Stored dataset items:
◇ ◇ ◇ ◇ ◇

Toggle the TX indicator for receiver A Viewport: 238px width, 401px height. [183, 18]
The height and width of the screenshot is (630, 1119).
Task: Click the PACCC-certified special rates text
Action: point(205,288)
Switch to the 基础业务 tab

◇ ◇ ◇ ◇ ◇

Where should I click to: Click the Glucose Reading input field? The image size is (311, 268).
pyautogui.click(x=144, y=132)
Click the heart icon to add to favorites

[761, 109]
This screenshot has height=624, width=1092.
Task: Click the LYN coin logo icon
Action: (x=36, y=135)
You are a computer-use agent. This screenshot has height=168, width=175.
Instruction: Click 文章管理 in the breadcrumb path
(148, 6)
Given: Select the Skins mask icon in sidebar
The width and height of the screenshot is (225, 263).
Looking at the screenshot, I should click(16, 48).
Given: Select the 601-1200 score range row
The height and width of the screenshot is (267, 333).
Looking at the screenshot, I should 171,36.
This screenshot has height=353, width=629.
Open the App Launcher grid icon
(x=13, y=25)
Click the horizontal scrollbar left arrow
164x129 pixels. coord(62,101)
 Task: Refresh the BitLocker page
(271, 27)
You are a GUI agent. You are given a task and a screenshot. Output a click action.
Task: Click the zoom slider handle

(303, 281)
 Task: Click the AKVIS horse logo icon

◇ ◇ ◇ ◇ ◇

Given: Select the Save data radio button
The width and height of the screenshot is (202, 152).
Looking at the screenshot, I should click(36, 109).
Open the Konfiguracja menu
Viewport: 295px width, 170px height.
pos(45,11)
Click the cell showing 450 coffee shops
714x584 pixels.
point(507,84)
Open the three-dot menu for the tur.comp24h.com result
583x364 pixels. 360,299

◇ ◇ ◇ ◇ ◇

→ **TASK OBJECTIVE**: Identify the lines in the entries that hold "agent" and return each one.

→ **RESULT OF THIS EXERCISE**:
You are a computer-use agent. This screenshot has height=168, width=175.
You are a GUI agent. You are given a task and a screenshot. Output a click action.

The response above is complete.